Foto: AFP/Manan VATSYAYANA

Setelah tragedi tsunami paling mematikan dalam sejarah merenggut putri satu-satunya, Elisabeth Zana sempat mempertimbangkan untuk bunuh diri hingga sebuah sekolah Thailand di dekatnya menyalakan kembali tujuan hidupnya.

Dengan latar belakang pantai yang sempurna di Pulau Phi Phi, perempuan Prancis berusia 79 tahun itu mengenang kembali kekacauan yang tak terlupakan yang ia disaksikannya di tempat yang sama pada bulan Februari 2005.

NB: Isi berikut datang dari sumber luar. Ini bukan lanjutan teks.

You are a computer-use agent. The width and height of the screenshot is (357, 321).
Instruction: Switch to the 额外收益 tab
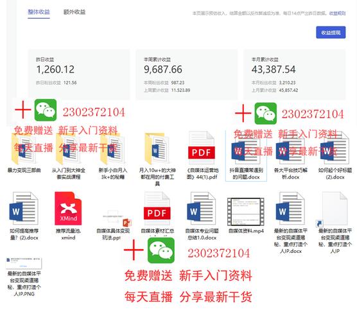click(x=74, y=12)
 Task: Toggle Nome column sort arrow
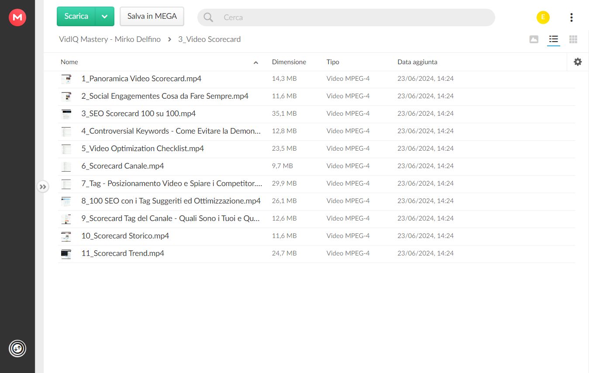coord(256,62)
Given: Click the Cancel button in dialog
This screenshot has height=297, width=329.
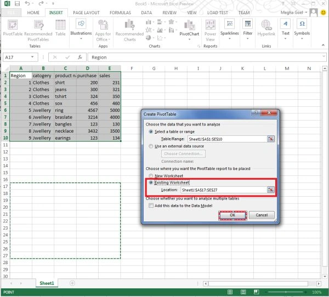Looking at the screenshot, I should tap(262, 215).
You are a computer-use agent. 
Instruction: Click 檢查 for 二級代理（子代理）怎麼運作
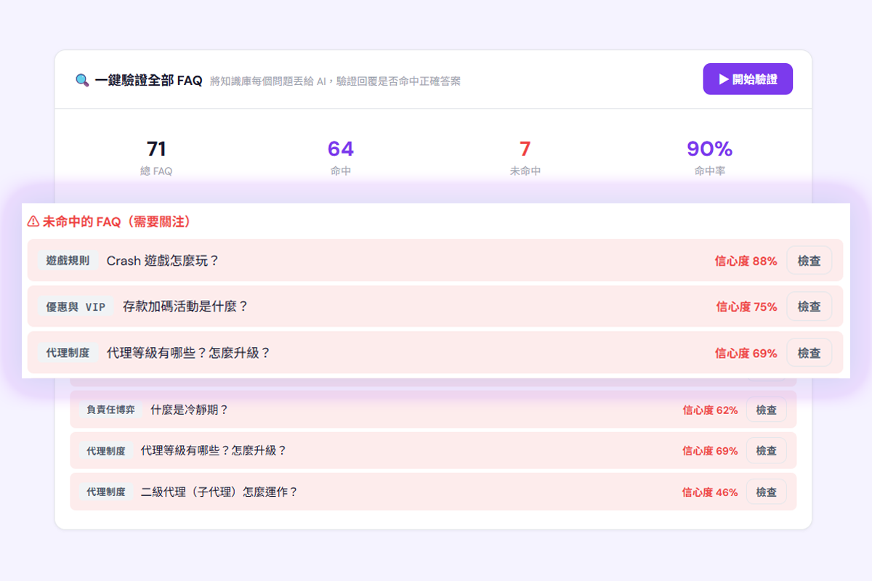[x=766, y=492]
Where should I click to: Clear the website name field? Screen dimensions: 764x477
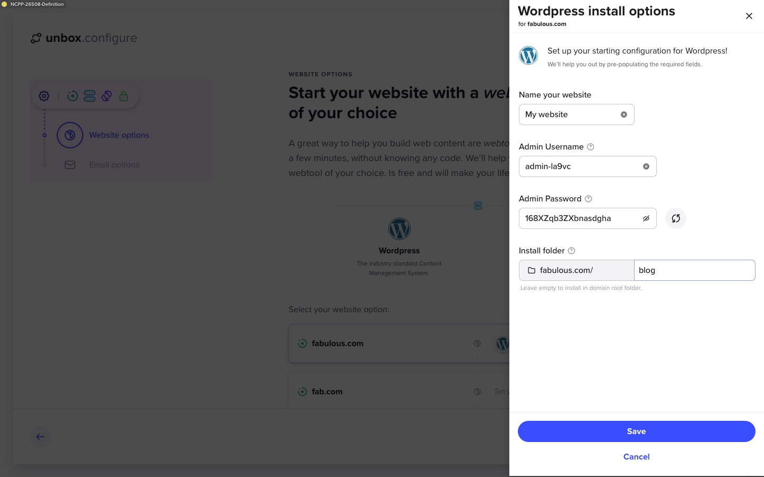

"Ada tumpukan puing. Kami berjalan berkeliling sambil berpikir mungkin ada mayat di sana. Dan mungkin mayat itu putri saya," kata Zana kepada AFP.

Pada tanggal 26 Desember 2004, gempa bumi berkekuatan 9,1 skala Richter di bawah Samudra Hindia memicu tsunami besar yang menewaskan lebih dari 225.000 orang di belasan negara di seluruh dunia.

Di Thailand, lebih dari 5.000 orang tewas akibat bencana tsunami tersebut dengan sekitar setengahnya adalah wisatawan asing yang berlibur di pantai selatannya dan 3.000 orang lainnya masih hilang.

Putri Zana, Natacha, yang saat itu berusia 35 tahun, berada di Koh Phi Phi ketika tembok air setinggi 10 meter menghantam pulau itu. Pencarian jasadnya memakan waktu sembilan bulan, di mana Zana dan suaminya merasa hidup mereka telah menjadi kacau balau.

"Bagi kami yang tidak punya anak lagi hidup kami seperti sudah berakhir. Godaan untuk bunuh diri terasa sangat kuat," tutur dia.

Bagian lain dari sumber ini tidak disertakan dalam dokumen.